Isn't the typical big data sql task IO bound? Vectorization only works when you ...

jandrewrogers · on April 27, 2022

In a well-designed system, you will typically be limited by effective bandwidth, often memory bandwidth or efficient use thereof which is an area where vectorization can help. Modern servers have tremendous storage bandwidth if you have an I/O scheduler capable of using it. Some newer database engines explicitly reject the assumption that storage throughput is precious as a design constraint, since it has become much less true over time due to advances in hardware.

Use of page layouts highly-optimized for vectorized evaluation is common now even if the implementation isn't vectorized. You lose nothing on modern hardware (they are good layouts regardless) and it allows you to easily do vector optimizations later. As a semantic distinction, columnar and vector layouts are organized differently and optimize for somewhat different things even though they have superficially similar appearance. Classic DSM-style columnar is largely obsolete.

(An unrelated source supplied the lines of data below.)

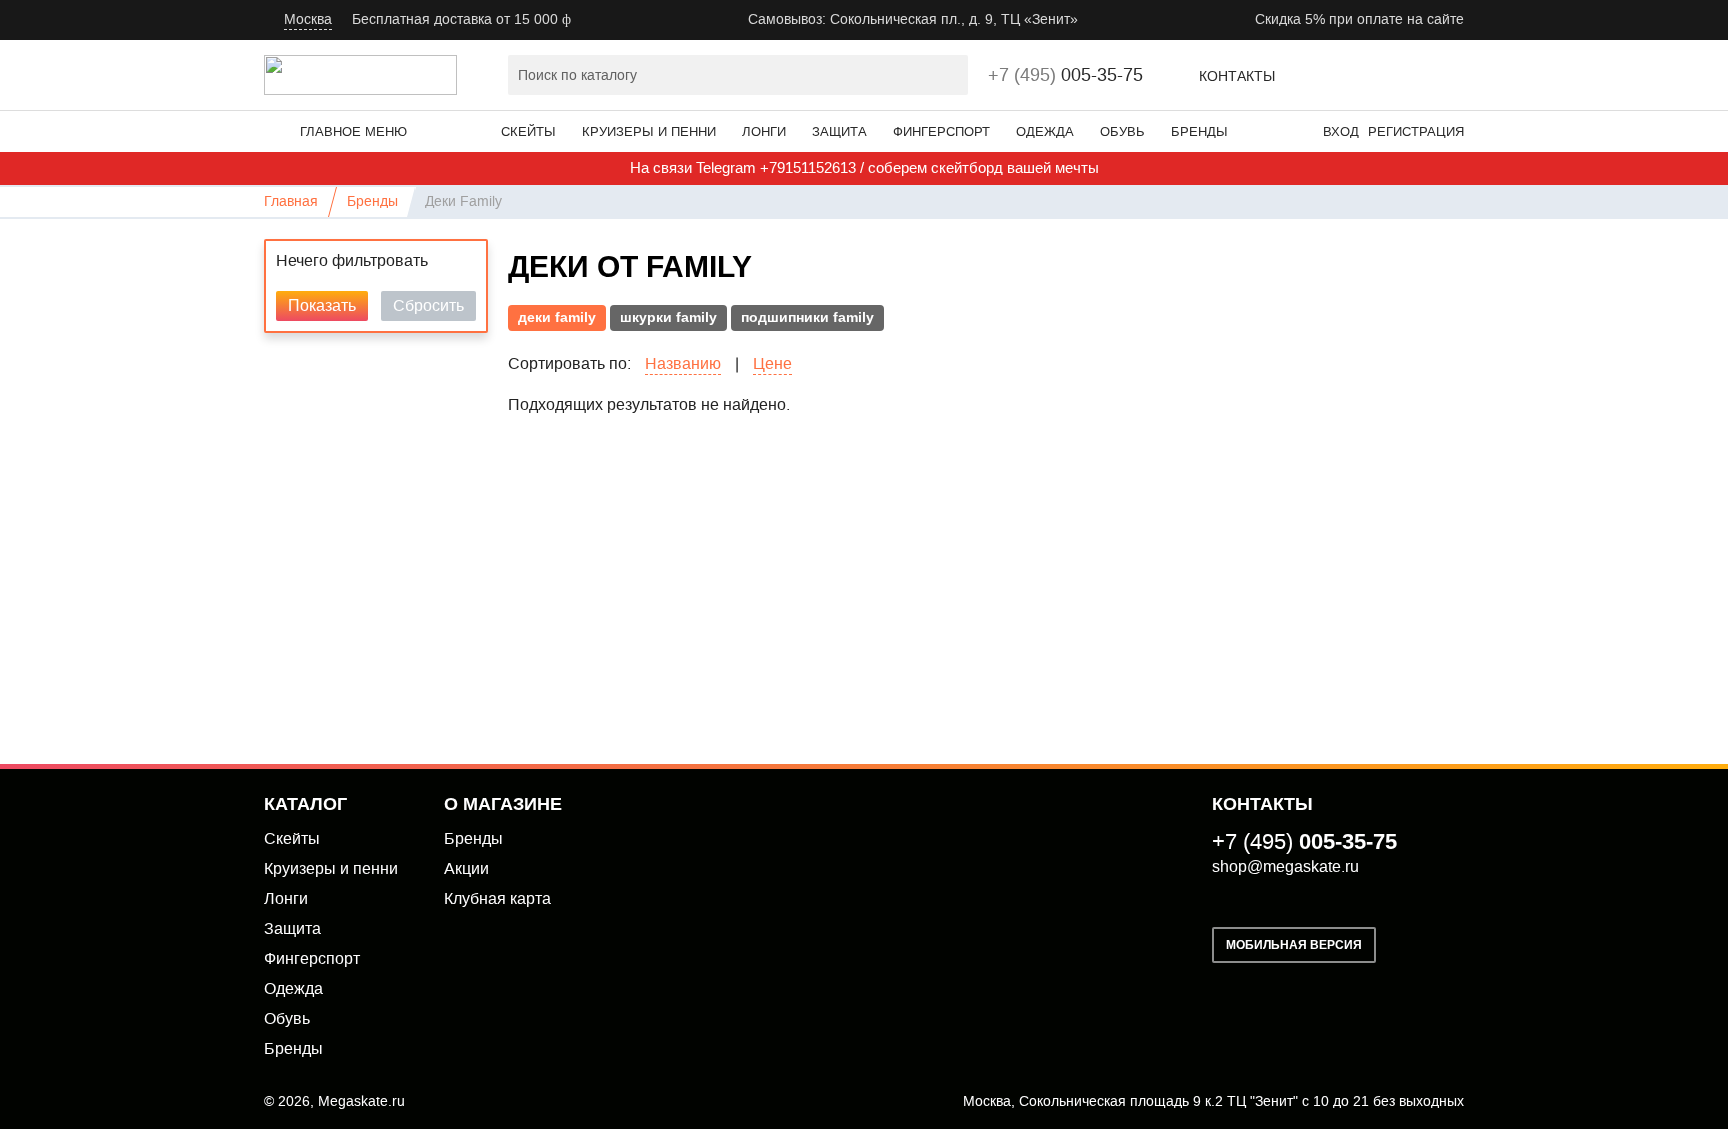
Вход (1341, 132)
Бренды (1199, 131)
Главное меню (353, 131)
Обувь (1122, 131)
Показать (322, 305)
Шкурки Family (668, 317)
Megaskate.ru (361, 1101)
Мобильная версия (1294, 945)
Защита (839, 131)
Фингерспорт (941, 131)
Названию (683, 364)
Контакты (1237, 76)
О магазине (503, 804)
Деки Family (557, 317)
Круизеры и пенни (649, 131)
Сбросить (428, 305)
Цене (772, 364)
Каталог (305, 804)
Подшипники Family (807, 317)
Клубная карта (497, 898)
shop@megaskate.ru (1285, 866)
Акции (466, 868)
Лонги (764, 131)
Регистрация (1416, 132)
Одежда (1045, 131)
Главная (291, 201)
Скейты (528, 131)
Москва (308, 19)
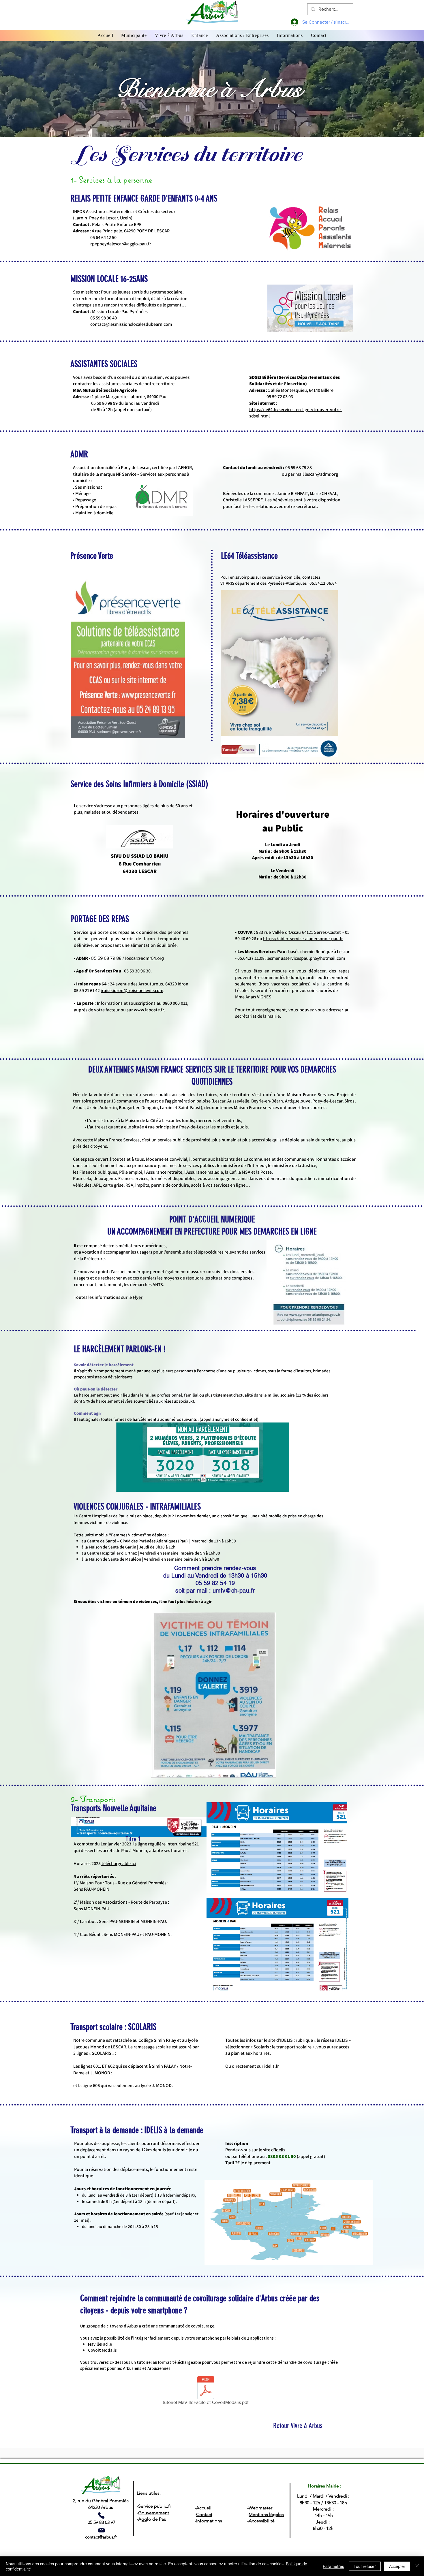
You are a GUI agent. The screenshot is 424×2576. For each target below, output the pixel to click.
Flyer (137, 1297)
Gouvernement (153, 2512)
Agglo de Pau (152, 2519)
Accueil (203, 2508)
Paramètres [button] (333, 2566)
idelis (280, 2150)
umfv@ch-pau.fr (234, 1590)
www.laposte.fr (149, 1010)
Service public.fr (154, 2506)
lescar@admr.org (321, 474)
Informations (209, 2521)
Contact (204, 2514)
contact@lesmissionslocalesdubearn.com (131, 324)
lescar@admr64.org (144, 958)
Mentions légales (266, 2514)
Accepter (397, 2566)
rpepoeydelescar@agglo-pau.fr (120, 244)
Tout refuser (365, 2566)
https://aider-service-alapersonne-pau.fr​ (303, 939)
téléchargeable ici (118, 1863)
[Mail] (101, 2530)
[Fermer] (417, 2566)
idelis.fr (271, 2066)
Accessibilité (262, 2521)
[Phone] (101, 2515)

Vectorization, first and foremost, is about optimizing selection operations in a database, but it can provide assists in other areas like joins, sorts, and aggregates. Most queries are a composed from these primitives, so many parts of the query plan may benefit. As a heuristic, operations that GPU databases excel at are the same kinds of operations that benefit from vectorization.

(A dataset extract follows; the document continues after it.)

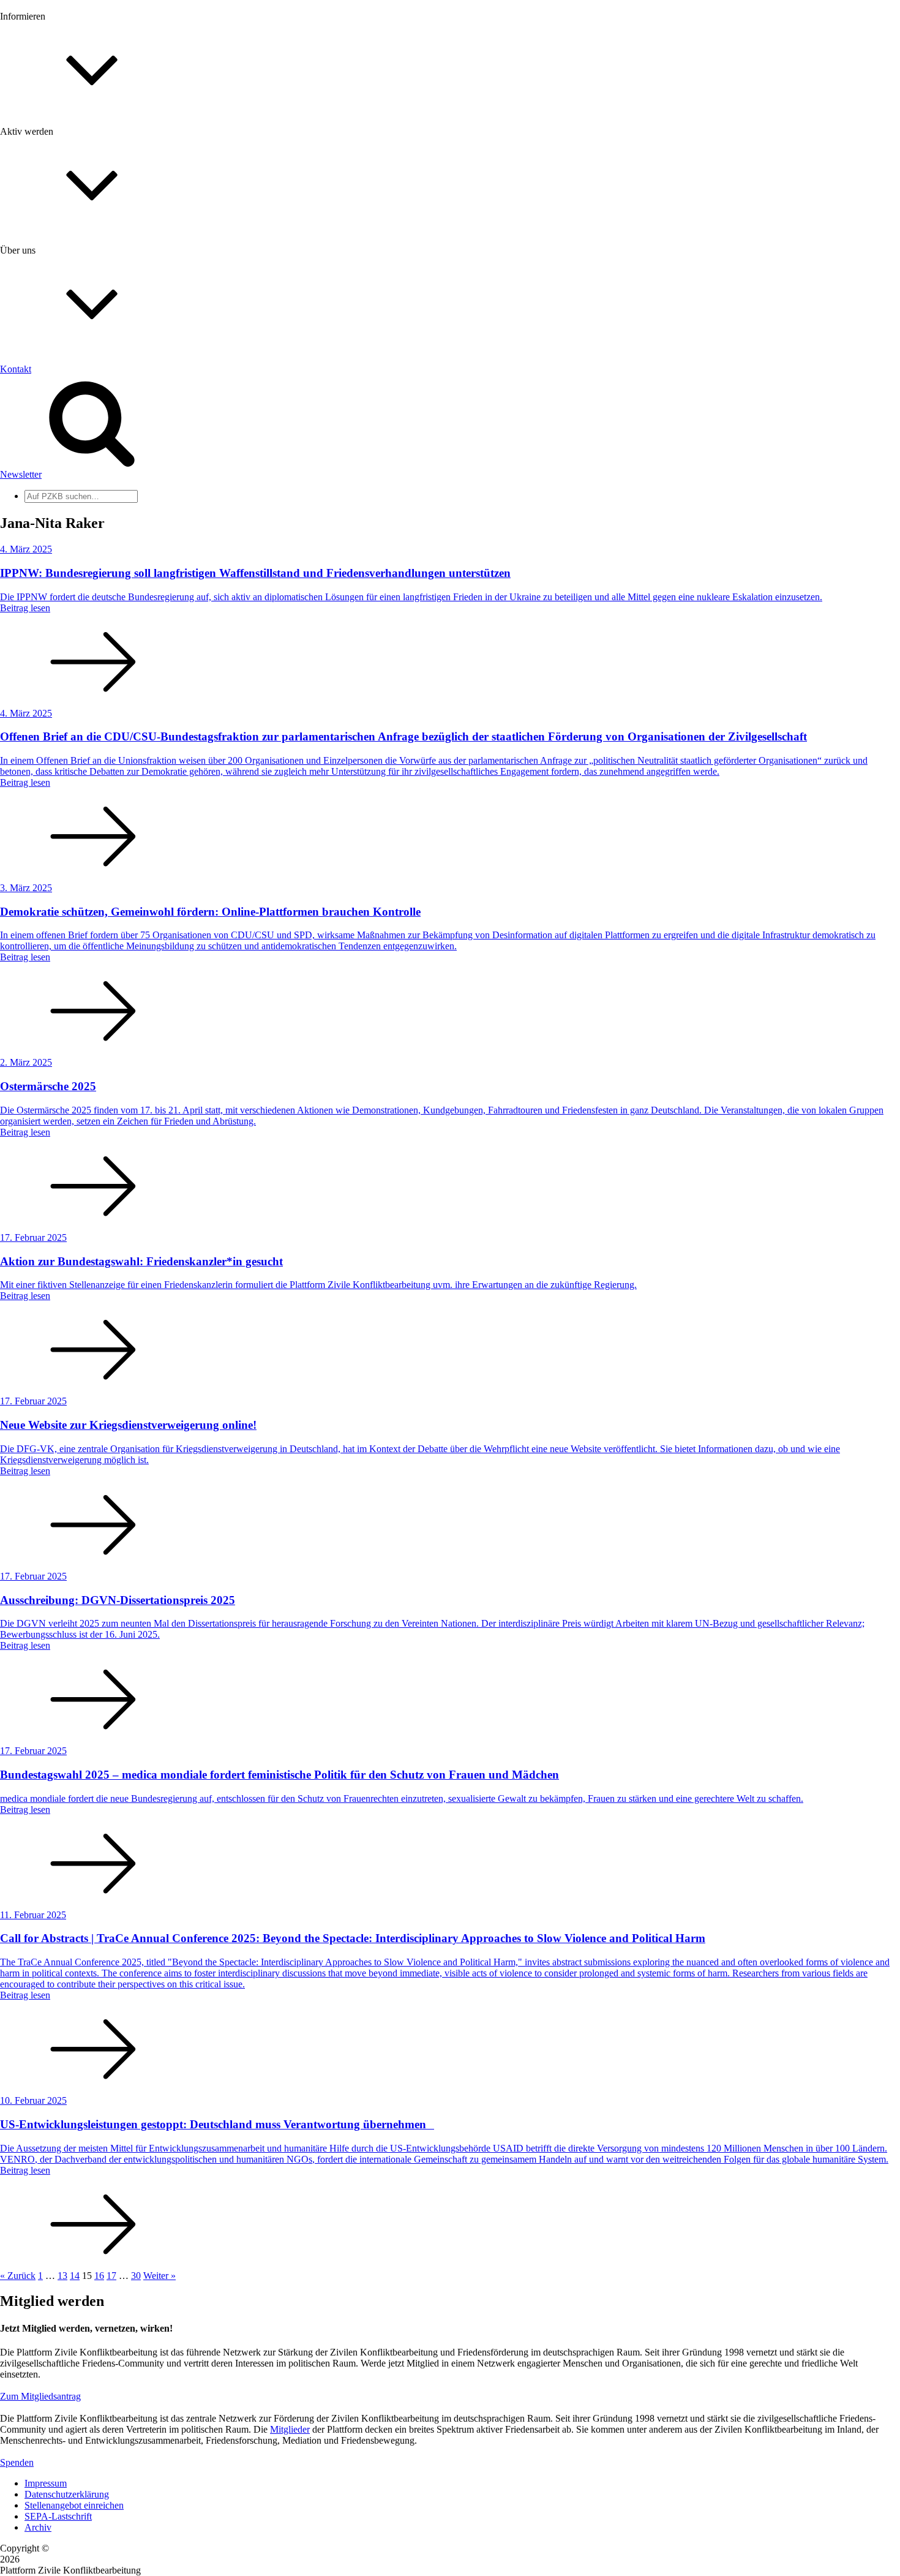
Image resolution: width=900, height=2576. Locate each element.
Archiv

Obviously you can't just throw vectorization at an arbitrary database and expect major benefits, they need to be intentionally designed for it.

alterneesh · on April 29, 2022

I can't seem to understand why vectorization wouldn't help, say if you read after a sort. Irrespective of whether it fits in memory, or you perform some sort of an external sort, any operation that you want to perform on top of that sorted vector, be it an aggregation to reduce it, or an arithmetic operation with another column, you could still leverage vectorization and would end up using fewer CPU cycles, no?